__About this task__. Transcribe each line below word for word.

◇ ◇ ◇ ◇ ◇ ◇ ◇

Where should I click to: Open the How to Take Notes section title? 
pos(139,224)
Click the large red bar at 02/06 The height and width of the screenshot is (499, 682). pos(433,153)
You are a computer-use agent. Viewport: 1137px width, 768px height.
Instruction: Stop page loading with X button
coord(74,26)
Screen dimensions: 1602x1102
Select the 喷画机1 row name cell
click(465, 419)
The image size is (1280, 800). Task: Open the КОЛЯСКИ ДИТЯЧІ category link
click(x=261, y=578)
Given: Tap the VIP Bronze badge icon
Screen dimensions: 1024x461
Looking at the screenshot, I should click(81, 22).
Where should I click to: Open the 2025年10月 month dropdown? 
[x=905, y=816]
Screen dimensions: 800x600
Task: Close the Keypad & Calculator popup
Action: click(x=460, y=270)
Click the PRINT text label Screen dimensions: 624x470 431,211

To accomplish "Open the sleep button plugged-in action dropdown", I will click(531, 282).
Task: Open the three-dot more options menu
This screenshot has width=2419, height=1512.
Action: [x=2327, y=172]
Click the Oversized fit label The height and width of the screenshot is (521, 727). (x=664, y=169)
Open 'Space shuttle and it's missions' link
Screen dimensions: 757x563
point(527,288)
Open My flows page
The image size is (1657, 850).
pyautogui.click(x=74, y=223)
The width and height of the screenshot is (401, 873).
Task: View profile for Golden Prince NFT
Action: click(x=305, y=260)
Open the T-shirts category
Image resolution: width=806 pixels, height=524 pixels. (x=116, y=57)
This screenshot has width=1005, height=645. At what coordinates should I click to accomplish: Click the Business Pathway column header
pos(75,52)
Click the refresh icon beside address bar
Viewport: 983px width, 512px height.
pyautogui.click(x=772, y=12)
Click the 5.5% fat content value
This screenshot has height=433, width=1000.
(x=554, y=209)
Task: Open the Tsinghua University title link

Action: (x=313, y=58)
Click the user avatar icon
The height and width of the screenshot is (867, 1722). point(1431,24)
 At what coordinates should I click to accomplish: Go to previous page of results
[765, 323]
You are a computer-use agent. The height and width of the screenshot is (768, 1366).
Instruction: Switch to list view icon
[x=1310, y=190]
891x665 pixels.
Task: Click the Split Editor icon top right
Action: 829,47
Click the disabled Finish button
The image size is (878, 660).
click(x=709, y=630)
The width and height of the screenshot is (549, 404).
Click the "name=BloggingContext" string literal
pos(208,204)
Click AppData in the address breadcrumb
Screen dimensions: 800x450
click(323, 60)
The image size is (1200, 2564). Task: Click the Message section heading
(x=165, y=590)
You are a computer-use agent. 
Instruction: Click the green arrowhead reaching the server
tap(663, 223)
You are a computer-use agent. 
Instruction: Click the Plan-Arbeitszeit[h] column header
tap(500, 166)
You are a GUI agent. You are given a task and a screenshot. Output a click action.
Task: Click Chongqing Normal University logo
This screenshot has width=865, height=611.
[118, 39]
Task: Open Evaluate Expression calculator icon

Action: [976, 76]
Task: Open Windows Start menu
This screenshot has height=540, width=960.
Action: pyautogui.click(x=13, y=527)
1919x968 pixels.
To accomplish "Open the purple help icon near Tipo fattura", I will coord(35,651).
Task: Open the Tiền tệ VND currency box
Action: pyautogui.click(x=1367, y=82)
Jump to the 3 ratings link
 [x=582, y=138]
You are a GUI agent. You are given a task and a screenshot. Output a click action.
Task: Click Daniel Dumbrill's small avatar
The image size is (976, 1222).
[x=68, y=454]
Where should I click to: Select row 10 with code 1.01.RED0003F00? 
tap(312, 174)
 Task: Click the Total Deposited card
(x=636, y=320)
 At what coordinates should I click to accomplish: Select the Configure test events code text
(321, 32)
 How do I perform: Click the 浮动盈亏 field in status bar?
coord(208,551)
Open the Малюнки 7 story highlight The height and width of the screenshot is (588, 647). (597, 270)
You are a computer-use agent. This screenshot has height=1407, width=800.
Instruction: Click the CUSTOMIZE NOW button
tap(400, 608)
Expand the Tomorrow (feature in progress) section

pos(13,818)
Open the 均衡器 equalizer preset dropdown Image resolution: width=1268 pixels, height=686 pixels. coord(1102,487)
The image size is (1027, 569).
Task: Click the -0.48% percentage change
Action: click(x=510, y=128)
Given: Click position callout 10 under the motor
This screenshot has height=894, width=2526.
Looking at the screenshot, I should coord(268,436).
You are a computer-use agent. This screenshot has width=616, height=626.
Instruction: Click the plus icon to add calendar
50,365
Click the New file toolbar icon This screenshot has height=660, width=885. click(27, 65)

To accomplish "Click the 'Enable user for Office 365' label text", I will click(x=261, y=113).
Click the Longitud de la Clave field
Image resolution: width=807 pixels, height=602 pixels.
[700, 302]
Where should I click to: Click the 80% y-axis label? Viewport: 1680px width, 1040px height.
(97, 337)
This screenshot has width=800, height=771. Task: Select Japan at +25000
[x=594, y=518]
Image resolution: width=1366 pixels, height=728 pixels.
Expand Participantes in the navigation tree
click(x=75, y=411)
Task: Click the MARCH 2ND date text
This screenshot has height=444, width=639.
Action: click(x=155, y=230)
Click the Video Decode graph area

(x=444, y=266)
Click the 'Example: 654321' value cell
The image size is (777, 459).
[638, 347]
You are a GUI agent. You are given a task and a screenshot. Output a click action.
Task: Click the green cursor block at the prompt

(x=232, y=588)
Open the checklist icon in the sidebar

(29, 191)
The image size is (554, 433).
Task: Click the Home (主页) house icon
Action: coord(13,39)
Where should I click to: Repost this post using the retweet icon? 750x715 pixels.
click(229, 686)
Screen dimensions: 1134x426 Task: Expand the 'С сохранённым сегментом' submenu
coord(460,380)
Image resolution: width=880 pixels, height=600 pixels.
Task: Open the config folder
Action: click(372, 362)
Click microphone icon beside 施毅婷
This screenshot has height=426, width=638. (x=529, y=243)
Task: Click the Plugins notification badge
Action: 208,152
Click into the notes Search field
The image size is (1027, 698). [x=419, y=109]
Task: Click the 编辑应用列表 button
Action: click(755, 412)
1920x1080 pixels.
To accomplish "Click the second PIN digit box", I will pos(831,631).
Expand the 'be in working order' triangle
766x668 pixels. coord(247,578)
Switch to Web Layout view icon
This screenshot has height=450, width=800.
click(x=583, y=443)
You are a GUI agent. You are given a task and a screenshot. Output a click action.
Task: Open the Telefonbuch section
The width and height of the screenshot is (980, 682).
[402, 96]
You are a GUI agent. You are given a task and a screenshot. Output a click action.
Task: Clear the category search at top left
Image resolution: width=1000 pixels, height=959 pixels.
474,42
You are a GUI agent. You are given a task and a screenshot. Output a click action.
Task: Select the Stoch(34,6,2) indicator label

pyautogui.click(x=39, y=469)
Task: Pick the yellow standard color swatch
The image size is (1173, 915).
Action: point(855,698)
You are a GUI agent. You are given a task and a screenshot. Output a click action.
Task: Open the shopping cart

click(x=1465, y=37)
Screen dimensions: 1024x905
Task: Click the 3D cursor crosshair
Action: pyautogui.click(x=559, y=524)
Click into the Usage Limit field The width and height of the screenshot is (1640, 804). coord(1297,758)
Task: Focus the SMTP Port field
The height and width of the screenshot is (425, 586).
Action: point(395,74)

◇ ◇ ◇ ◇ ◇ ◇ ◇

__Answer space__.
Where should I click to: Open the How to Take Notes section title? 
pos(139,224)
Click the large red bar at 02/06 The height and width of the screenshot is (499, 682). pos(433,153)
You are a computer-use agent. Viewport: 1137px width, 768px height.
Instruction: Stop page loading with X button
coord(74,26)
Screen dimensions: 1602x1102
Select the 喷画机1 row name cell
click(465, 419)
The image size is (1280, 800). Task: Open the КОЛЯСКИ ДИТЯЧІ category link
click(x=261, y=578)
Given: Tap the VIP Bronze badge icon
Screen dimensions: 1024x461
Looking at the screenshot, I should click(81, 22).
Where should I click to: Open the 2025年10月 month dropdown? 
[x=905, y=816]
Screen dimensions: 800x600
Task: Close the Keypad & Calculator popup
Action: click(x=460, y=270)
Click the PRINT text label Screen dimensions: 624x470 431,211

To accomplish "Open the sleep button plugged-in action dropdown", I will click(531, 282).
Task: Open the three-dot more options menu
This screenshot has width=2419, height=1512.
Action: [x=2327, y=172]
Click the Oversized fit label The height and width of the screenshot is (521, 727). (x=664, y=169)
Open 'Space shuttle and it's missions' link
Screen dimensions: 757x563
point(527,288)
Open My flows page
The image size is (1657, 850).
pyautogui.click(x=74, y=223)
The width and height of the screenshot is (401, 873).
Task: View profile for Golden Prince NFT
Action: click(x=305, y=260)
Open the T-shirts category
Image resolution: width=806 pixels, height=524 pixels. (x=116, y=57)
This screenshot has width=1005, height=645. At what coordinates should I click to accomplish: Click the Business Pathway column header
pos(75,52)
Click the refresh icon beside address bar
Viewport: 983px width, 512px height.
pyautogui.click(x=772, y=12)
Click the 5.5% fat content value
This screenshot has height=433, width=1000.
(x=554, y=209)
Task: Open the Tsinghua University title link

Action: (x=313, y=58)
Click the user avatar icon
The height and width of the screenshot is (867, 1722). point(1431,24)
 At what coordinates should I click to accomplish: Go to previous page of results
[765, 323]
You are a computer-use agent. The height and width of the screenshot is (768, 1366).
Instruction: Switch to list view icon
[x=1310, y=190]
891x665 pixels.
Task: Click the Split Editor icon top right
Action: 829,47
Click the disabled Finish button
The image size is (878, 660).
click(x=709, y=630)
The width and height of the screenshot is (549, 404).
Click the "name=BloggingContext" string literal
pos(208,204)
Click AppData in the address breadcrumb
Screen dimensions: 800x450
click(323, 60)
The image size is (1200, 2564). Task: Click the Message section heading
(x=165, y=590)
You are a computer-use agent. 
Instruction: Click the green arrowhead reaching the server
tap(663, 223)
You are a computer-use agent. 
Instruction: Click the Plan-Arbeitszeit[h] column header
tap(500, 166)
You are a GUI agent. You are given a task and a screenshot. Output a click action.
Task: Click Chongqing Normal University logo
This screenshot has width=865, height=611.
[118, 39]
Task: Open Evaluate Expression calculator icon

Action: [976, 76]
Task: Open Windows Start menu
This screenshot has height=540, width=960.
Action: pyautogui.click(x=13, y=527)
1919x968 pixels.
To accomplish "Open the purple help icon near Tipo fattura", I will coord(35,651).
Task: Open the Tiền tệ VND currency box
Action: pyautogui.click(x=1367, y=82)
Jump to the 3 ratings link
 [x=582, y=138]
You are a GUI agent. You are given a task and a screenshot. Output a click action.
Task: Click Daniel Dumbrill's small avatar
The image size is (976, 1222).
[x=68, y=454]
Where should I click to: Select row 10 with code 1.01.RED0003F00? 
tap(312, 174)
 Task: Click the Total Deposited card
(x=636, y=320)
 At what coordinates should I click to accomplish: Select the Configure test events code text
(321, 32)
 How do I perform: Click the 浮动盈亏 field in status bar?
coord(208,551)
Open the Малюнки 7 story highlight The height and width of the screenshot is (588, 647). (597, 270)
You are a computer-use agent. This screenshot has height=1407, width=800.
Instruction: Click the CUSTOMIZE NOW button
tap(400, 608)
Expand the Tomorrow (feature in progress) section

pos(13,818)
Open the 均衡器 equalizer preset dropdown Image resolution: width=1268 pixels, height=686 pixels. coord(1102,487)
The image size is (1027, 569).
Task: Click the -0.48% percentage change
Action: click(x=510, y=128)
Given: Click position callout 10 under the motor
This screenshot has height=894, width=2526.
Looking at the screenshot, I should coord(268,436).
You are a computer-use agent. This screenshot has width=616, height=626.
Instruction: Click the plus icon to add calendar
50,365
Click the New file toolbar icon This screenshot has height=660, width=885. click(27, 65)

To accomplish "Click the 'Enable user for Office 365' label text", I will click(x=261, y=113).
Click the Longitud de la Clave field
Image resolution: width=807 pixels, height=602 pixels.
[700, 302]
Where should I click to: Click the 80% y-axis label? Viewport: 1680px width, 1040px height.
(97, 337)
This screenshot has width=800, height=771. Task: Select Japan at +25000
[x=594, y=518]
Image resolution: width=1366 pixels, height=728 pixels.
Expand Participantes in the navigation tree
click(x=75, y=411)
Task: Click the MARCH 2ND date text
This screenshot has height=444, width=639.
Action: click(x=155, y=230)
Click the Video Decode graph area

(x=444, y=266)
Click the 'Example: 654321' value cell
The image size is (777, 459).
[638, 347]
You are a GUI agent. You are given a task and a screenshot. Output a click action.
Task: Click the green cursor block at the prompt

(x=232, y=588)
Open the checklist icon in the sidebar

(29, 191)
The image size is (554, 433).
Task: Click the Home (主页) house icon
Action: coord(13,39)
Where should I click to: Repost this post using the retweet icon? 750x715 pixels.
click(229, 686)
Screen dimensions: 1134x426 Task: Expand the 'С сохранённым сегментом' submenu
coord(460,380)
Image resolution: width=880 pixels, height=600 pixels.
Task: Open the config folder
Action: click(372, 362)
Click microphone icon beside 施毅婷
This screenshot has height=426, width=638. (x=529, y=243)
Task: Click the Plugins notification badge
Action: 208,152
Click into the notes Search field
The image size is (1027, 698). [x=419, y=109]
Task: Click the 编辑应用列表 button
Action: click(755, 412)
1920x1080 pixels.
To accomplish "Click the second PIN digit box", I will pos(831,631).
Expand the 'be in working order' triangle
766x668 pixels. coord(247,578)
Switch to Web Layout view icon
This screenshot has height=450, width=800.
click(x=583, y=443)
You are a GUI agent. You are given a task and a screenshot. Output a click action.
Task: Open the Telefonbuch section
The width and height of the screenshot is (980, 682).
[402, 96]
You are a GUI agent. You are given a task and a screenshot. Output a click action.
Task: Clear the category search at top left
Image resolution: width=1000 pixels, height=959 pixels.
474,42
You are a GUI agent. You are given a task and a screenshot. Output a click action.
Task: Select the Stoch(34,6,2) indicator label

pyautogui.click(x=39, y=469)
Task: Pick the yellow standard color swatch
The image size is (1173, 915).
Action: point(855,698)
You are a GUI agent. You are given a task and a screenshot. Output a click action.
Task: Open the shopping cart

click(x=1465, y=37)
Screen dimensions: 1024x905
Task: Click the 3D cursor crosshair
Action: pyautogui.click(x=559, y=524)
Click into the Usage Limit field The width and height of the screenshot is (1640, 804). coord(1297,758)
Task: Focus the SMTP Port field
The height and width of the screenshot is (425, 586).
Action: point(395,74)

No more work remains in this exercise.